To date, the vast majority of AKI subphenotyping work has focused on differences in prognosis -specifically, identifying which patients with AKI are likely to suffer poor outcomes, including death. As such, the current implications of this work, if validated and applied clinically, are largely based in prognostic enrichment. For example, several groups have now identified clinical and/or biomarker-based subphenotypes of sepsis-associated AKI in both adults [7, 8, 10, 65] and children [66, 67] that are associated with various outcomes of interest, including increased likelihood of requiring KRT, renal non-recovery, and mortality. These subphenotyping strategies could be applied at the bedside to inform clinical care (i.e. earlier consideration of KRT in high-risk patients), and perhaps more importantly, to guide risk-informed enrollment of patients into future therapeutic trials (i.e. to enroll only patients at high risk for KRT in trials examining optimal timing of initiation). Unfortunately, most of these tools have thus far failed to translate to the bedside, likely due to a combination of lack of largescale validation [7, 8, 10, 65,66,67], issues with timely availability of included biomarkers [8, 10, 67], genetic testing and overall complexity of the subphenotyping models [10, 65]. These are all issues that will need to be addressed in order to make real-time subphenotyping of AKI for prognostic enrichment a reality. Regarding the identification of ARDS subphenotypes, on-going projects are already searching solutions for feasible bedside identification of subphenotypes using machine-learning [68] or point-of-care biomarker assays (NCT04009330).

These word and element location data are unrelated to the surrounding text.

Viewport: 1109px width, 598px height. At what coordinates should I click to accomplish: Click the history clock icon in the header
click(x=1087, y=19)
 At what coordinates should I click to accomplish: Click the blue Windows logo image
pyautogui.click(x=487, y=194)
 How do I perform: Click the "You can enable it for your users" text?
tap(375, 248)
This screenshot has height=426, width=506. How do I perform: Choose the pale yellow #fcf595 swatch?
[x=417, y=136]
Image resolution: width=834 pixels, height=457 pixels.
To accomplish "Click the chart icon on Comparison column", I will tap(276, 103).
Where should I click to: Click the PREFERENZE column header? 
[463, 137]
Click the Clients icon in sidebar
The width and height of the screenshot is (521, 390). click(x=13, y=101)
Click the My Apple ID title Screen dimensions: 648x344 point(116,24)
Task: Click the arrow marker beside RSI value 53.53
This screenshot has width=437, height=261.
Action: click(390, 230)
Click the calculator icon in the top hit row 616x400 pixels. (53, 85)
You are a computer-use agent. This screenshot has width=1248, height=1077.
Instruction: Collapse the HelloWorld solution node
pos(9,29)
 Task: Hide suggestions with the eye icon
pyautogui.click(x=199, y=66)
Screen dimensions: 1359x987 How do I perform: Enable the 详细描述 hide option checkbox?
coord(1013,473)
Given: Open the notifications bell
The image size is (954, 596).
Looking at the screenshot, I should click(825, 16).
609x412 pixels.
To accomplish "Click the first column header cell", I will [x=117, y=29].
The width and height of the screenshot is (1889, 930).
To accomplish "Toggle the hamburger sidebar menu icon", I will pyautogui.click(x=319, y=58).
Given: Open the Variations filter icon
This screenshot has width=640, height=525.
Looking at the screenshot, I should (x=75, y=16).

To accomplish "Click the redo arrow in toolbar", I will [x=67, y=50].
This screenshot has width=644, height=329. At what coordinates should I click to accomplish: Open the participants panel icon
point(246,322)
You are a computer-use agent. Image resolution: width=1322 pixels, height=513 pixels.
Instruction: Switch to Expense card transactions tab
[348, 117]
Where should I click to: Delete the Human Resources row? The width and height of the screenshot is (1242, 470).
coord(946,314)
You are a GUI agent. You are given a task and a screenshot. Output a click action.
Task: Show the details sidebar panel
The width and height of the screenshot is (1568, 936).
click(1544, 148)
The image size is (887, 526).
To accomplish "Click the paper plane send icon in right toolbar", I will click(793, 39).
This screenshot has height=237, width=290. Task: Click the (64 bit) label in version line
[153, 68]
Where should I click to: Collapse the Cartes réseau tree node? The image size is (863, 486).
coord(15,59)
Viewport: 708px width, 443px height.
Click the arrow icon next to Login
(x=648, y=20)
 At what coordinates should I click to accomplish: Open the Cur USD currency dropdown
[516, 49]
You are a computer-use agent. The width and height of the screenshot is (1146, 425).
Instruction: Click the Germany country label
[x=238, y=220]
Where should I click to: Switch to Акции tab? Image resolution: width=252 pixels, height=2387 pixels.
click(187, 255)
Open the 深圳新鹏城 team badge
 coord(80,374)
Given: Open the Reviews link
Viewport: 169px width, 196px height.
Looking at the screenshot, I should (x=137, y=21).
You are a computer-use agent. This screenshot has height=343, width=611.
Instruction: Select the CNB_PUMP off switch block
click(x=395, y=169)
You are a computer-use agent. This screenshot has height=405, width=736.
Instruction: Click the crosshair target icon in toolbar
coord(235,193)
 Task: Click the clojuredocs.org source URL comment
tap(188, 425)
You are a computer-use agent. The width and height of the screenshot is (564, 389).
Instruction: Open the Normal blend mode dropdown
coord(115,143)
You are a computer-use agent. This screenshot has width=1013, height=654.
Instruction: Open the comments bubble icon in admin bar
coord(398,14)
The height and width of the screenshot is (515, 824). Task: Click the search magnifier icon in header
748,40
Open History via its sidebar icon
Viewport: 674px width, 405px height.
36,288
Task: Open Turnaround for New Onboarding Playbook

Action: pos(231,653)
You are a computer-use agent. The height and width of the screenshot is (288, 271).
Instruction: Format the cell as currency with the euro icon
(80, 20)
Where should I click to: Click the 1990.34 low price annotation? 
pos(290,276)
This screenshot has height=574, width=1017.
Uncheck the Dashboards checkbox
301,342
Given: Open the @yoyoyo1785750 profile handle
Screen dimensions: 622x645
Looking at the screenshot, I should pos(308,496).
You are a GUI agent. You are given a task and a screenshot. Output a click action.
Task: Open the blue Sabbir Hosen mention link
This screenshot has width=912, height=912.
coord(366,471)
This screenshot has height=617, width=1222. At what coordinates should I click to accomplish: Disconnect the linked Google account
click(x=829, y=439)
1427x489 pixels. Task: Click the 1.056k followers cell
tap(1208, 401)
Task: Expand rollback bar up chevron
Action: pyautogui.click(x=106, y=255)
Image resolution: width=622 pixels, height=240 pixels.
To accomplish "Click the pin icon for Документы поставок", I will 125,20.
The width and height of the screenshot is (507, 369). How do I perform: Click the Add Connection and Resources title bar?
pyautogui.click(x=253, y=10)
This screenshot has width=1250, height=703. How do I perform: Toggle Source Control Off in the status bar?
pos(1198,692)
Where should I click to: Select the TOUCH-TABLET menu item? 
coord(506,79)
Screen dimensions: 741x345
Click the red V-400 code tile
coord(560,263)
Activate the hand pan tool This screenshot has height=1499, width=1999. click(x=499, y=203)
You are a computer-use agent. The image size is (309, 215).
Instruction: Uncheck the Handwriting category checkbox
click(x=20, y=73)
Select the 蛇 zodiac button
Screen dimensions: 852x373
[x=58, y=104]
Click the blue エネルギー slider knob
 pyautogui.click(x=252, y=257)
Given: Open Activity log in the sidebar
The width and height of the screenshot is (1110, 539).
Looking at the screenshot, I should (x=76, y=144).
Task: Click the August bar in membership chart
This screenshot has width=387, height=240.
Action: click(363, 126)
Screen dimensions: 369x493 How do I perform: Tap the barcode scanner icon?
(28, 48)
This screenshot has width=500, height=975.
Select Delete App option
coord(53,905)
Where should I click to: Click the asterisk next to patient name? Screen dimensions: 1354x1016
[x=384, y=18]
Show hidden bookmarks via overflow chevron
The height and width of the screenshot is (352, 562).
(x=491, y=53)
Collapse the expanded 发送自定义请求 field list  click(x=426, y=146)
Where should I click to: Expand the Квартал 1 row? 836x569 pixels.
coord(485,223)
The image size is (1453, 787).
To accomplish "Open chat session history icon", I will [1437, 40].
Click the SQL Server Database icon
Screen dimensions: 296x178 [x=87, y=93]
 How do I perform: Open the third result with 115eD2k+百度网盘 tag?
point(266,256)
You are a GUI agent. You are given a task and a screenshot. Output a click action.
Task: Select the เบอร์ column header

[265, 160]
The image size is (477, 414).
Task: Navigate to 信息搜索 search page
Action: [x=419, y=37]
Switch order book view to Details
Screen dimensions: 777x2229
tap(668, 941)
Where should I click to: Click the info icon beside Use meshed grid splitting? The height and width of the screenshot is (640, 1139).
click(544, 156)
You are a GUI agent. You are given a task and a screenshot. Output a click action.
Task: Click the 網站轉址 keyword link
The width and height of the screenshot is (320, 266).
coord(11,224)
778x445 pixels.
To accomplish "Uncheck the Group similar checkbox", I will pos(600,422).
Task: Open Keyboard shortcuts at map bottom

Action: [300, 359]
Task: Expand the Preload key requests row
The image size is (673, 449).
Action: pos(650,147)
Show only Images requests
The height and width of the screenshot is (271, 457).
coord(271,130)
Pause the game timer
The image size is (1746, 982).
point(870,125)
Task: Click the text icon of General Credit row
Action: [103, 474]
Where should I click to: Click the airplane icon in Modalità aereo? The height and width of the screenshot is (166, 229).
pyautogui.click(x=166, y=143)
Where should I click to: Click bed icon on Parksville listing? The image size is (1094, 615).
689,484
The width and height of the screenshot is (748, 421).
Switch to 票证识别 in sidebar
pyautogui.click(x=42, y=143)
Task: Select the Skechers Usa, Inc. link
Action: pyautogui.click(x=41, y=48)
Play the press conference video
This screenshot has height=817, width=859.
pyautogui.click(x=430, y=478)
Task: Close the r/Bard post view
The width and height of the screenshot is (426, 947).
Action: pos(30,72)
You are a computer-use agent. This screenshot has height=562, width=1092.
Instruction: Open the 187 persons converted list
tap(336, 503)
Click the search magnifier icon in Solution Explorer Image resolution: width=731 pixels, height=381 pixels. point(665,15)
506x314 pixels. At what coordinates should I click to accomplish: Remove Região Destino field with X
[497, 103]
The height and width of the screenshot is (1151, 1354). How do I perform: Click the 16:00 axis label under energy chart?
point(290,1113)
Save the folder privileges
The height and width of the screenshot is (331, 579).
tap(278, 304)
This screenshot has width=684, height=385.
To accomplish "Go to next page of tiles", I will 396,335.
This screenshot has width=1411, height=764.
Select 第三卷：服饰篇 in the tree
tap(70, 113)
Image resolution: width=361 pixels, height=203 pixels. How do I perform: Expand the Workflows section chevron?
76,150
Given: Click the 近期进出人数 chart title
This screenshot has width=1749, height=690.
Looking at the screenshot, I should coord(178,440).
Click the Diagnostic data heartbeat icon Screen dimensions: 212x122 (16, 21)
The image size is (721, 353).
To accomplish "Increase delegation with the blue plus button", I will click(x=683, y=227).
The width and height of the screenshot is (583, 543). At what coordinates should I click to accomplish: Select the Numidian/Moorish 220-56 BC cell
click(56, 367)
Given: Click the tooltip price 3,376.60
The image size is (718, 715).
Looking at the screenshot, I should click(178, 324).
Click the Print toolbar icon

While prognostic enrichment is an important component of a personalized approach to AKI management, the ultimate goal of subphenotyping any heterogeneous disorder is to identify and employ precision therapeutics (i.e. predictive enrichment). While predictive enrichment strategies for AKI remain limited, recent AKI subphenotyping work has highlighted the potential for precision vasoactive selection. The application of two unique AKI subphenotypes (AKI-SP1 and AKI-SP2) in a subset of patients from the VASST trial demonstrated that patients classified as AKI-SP1—characterized by lesser degrees of endothelial activation and inflammation than AKI-SP2—had improved 28- and 90-day mortality when they received vasopressin compared to norepinephrine, though rates of renal recovery did not differ [4]. While direct links between the underlying biology of AKI-SP1 patients and their response to vasopressin have not been made, continued molecular subphenotyping of AKI using strategies such as these is required to identify future predictive enrichment targets and develop novel therapeutics. Unfortunately, similar to subphenotyping for prognostic enrichment, significant work needs to be done to translate these tools to the bedside of patients. In particular, the ability to rapidly subphenotype a patient with AKI remains the most significant barrier, given that many of the patients who would benefit most from this care are critically ill with evolving pathology and require time-sensitive decision making.

Conclusions

Subphenotyping helps to differentiate patients with differing pathophysiologic mechanisms, severity of illness, and outcome amongst all patients with AKI. Clustering analyses including data from not routinely measured biomarkers have revealed subphenotypes with potentially distinct pathophysiology regarding response to inflammation thus opening avenues to research of targeted therapies. More research to validate the discovered AKI subphenotypes and to develop methods to distinct various subphenotypes rapidly at the bedside are needed.